## [YOUR INSTRUCTIONS]
Please give the count of lines below that include "computer" and leave out everything else.
:: PROVIDED INFORMATION ::
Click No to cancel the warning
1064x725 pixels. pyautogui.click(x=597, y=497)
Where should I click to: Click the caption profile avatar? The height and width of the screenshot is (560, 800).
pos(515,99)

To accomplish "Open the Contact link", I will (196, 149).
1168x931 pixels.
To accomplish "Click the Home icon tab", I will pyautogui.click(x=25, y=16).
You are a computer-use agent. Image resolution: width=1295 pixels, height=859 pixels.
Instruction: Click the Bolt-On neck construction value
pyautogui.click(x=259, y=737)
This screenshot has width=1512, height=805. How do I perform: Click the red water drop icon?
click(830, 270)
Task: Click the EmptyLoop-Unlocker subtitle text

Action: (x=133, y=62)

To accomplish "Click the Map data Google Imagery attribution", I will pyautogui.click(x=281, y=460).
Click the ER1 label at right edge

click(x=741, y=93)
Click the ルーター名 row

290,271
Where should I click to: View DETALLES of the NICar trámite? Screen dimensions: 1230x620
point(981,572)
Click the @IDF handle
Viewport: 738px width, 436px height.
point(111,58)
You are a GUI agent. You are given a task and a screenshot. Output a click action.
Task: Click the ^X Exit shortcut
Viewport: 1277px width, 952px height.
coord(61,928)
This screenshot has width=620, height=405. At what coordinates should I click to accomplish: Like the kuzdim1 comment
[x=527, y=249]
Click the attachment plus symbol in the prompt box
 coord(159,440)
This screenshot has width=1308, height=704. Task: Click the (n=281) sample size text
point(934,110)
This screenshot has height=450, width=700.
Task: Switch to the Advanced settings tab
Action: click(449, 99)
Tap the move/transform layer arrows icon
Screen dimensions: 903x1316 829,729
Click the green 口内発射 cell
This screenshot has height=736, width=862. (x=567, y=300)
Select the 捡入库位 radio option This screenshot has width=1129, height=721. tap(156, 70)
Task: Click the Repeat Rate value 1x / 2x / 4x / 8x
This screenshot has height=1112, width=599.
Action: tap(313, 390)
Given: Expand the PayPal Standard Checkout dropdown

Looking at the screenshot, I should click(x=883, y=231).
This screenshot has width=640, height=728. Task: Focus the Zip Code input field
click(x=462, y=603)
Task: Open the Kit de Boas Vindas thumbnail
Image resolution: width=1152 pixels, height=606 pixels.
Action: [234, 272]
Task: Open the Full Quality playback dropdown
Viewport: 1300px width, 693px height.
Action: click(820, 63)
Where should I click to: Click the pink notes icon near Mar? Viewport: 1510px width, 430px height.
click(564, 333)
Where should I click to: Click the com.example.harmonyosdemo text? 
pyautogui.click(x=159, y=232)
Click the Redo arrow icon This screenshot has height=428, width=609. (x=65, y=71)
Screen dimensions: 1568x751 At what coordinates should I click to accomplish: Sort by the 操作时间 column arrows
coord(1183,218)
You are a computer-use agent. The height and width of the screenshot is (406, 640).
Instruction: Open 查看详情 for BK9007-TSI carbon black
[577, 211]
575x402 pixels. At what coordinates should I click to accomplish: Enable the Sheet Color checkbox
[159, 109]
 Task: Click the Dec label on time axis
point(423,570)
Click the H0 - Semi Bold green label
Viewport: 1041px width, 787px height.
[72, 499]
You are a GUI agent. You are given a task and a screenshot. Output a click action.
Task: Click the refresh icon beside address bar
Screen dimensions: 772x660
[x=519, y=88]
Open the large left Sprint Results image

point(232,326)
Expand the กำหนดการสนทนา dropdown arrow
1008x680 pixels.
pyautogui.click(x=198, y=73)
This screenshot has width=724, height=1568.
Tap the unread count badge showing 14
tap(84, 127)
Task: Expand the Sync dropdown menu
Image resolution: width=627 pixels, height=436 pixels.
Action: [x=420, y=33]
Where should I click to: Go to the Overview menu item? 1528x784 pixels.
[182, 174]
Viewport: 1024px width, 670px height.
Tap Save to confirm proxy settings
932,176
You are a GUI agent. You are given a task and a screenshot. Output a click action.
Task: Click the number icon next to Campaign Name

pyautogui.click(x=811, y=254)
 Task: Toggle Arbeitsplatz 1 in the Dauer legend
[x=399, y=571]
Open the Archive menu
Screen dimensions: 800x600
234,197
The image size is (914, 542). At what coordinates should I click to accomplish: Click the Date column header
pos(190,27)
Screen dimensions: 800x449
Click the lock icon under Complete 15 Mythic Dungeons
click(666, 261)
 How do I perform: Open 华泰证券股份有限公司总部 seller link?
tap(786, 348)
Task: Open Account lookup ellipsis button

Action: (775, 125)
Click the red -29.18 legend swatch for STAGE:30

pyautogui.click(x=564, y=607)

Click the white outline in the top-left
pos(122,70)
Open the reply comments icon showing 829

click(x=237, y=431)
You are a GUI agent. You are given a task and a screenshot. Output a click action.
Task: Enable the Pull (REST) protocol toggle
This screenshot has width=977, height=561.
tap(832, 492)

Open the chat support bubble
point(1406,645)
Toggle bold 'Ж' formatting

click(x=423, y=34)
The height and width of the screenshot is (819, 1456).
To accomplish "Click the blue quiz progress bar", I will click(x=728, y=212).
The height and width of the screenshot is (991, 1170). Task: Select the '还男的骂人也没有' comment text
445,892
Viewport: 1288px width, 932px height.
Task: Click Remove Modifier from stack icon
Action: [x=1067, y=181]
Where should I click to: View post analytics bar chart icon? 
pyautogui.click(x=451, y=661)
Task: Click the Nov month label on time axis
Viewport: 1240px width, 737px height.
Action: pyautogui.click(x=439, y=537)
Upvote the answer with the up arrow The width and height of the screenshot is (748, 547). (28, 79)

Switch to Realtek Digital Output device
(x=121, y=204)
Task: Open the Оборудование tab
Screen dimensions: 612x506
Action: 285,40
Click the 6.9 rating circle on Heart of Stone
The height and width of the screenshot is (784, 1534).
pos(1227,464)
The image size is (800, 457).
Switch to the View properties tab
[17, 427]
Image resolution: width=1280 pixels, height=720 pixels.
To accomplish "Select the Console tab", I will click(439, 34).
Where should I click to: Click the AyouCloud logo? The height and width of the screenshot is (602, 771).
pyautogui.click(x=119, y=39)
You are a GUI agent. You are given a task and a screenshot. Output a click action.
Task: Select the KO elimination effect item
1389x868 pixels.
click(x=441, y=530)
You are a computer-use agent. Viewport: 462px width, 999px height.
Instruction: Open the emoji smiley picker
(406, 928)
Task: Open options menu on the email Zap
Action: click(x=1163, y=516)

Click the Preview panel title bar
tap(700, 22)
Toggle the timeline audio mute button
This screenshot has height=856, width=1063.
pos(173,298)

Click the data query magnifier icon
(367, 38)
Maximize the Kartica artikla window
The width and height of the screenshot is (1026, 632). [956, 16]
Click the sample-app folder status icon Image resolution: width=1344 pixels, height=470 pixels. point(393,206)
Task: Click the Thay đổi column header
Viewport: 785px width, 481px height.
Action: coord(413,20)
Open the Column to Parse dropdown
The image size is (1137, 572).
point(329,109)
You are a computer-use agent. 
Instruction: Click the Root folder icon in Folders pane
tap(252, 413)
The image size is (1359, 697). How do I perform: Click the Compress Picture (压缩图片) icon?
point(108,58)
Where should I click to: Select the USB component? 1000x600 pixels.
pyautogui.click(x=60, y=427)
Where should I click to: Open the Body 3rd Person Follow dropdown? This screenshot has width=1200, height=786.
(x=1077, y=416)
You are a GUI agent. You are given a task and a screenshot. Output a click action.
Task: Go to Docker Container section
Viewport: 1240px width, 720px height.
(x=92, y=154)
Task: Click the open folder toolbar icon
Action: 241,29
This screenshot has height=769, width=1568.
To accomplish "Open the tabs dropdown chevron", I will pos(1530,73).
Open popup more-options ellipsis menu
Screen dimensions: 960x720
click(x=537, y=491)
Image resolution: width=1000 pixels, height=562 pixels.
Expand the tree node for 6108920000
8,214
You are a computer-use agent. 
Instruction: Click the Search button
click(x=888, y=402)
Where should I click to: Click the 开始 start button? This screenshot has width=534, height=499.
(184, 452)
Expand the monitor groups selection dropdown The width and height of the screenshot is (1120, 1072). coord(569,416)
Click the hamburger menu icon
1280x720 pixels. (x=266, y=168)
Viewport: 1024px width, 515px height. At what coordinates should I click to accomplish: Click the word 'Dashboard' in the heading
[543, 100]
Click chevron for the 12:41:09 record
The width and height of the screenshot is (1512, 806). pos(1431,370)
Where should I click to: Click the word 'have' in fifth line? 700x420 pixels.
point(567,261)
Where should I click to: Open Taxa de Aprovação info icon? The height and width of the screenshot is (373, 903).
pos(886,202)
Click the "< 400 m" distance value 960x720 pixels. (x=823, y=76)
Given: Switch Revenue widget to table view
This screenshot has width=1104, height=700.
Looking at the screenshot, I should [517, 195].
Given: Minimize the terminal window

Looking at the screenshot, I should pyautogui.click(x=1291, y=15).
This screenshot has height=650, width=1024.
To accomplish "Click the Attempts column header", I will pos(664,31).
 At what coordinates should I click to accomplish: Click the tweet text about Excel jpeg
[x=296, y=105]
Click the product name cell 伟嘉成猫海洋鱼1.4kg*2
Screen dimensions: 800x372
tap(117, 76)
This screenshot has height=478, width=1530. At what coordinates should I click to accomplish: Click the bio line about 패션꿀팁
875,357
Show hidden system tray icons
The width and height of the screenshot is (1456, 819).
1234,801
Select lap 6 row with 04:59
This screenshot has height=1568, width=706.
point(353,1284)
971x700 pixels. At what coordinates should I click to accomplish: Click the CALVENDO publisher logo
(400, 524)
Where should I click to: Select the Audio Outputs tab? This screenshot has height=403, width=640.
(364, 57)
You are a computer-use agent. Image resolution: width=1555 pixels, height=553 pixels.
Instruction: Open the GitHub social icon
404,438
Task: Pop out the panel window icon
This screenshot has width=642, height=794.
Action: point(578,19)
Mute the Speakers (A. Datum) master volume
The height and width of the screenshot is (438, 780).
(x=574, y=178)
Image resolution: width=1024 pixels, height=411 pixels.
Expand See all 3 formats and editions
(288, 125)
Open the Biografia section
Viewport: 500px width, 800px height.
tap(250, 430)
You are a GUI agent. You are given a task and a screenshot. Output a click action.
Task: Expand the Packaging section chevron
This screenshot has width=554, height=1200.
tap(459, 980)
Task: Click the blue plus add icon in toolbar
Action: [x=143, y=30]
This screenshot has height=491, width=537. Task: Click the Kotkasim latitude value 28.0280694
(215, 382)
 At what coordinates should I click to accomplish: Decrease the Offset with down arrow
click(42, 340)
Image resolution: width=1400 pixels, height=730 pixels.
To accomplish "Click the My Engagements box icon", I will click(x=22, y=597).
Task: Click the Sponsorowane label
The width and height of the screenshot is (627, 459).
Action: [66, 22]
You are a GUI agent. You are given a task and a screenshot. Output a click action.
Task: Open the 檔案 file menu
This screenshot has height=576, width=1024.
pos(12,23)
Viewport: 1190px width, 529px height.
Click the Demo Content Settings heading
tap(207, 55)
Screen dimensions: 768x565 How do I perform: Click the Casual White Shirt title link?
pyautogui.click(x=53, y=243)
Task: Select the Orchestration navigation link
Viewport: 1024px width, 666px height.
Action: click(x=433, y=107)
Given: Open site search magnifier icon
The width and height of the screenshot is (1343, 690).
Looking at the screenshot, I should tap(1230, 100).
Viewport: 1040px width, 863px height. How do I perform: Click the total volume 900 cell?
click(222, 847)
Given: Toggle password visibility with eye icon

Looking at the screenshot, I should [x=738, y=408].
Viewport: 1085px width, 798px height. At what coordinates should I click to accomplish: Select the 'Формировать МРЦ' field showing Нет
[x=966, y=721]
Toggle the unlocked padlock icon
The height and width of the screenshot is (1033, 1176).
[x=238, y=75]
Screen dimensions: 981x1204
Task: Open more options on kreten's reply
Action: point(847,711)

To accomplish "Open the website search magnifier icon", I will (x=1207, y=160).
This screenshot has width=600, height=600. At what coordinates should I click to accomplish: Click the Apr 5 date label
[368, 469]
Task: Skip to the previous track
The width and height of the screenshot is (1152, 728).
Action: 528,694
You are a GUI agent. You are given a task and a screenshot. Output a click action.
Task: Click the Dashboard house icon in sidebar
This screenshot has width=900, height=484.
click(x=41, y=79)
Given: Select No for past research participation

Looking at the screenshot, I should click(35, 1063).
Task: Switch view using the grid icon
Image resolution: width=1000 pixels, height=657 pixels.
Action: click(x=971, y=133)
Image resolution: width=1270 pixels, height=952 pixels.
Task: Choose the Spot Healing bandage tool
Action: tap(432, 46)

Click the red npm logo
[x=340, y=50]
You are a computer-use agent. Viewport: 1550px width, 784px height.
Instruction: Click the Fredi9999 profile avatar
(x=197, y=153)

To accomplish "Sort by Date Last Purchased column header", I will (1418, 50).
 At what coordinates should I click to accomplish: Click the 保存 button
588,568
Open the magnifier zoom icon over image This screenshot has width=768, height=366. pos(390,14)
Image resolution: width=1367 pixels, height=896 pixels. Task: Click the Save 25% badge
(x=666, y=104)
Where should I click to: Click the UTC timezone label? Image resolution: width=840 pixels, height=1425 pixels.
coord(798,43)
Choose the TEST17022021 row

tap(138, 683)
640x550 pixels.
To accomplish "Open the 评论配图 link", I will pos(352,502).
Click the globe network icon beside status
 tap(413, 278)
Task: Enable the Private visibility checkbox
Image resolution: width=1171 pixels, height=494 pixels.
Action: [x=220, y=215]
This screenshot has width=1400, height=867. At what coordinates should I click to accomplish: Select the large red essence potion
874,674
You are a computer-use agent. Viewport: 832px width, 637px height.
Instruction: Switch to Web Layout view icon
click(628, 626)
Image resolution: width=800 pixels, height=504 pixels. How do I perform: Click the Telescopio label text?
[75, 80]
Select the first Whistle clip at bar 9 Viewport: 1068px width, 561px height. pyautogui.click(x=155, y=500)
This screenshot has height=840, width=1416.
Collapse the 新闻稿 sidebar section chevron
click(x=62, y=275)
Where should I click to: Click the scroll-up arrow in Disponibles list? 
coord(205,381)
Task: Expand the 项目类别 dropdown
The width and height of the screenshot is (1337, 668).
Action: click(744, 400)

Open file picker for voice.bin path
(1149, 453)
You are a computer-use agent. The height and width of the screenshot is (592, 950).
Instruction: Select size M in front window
:::
## [ANSWER TO THE PROBLEM]
9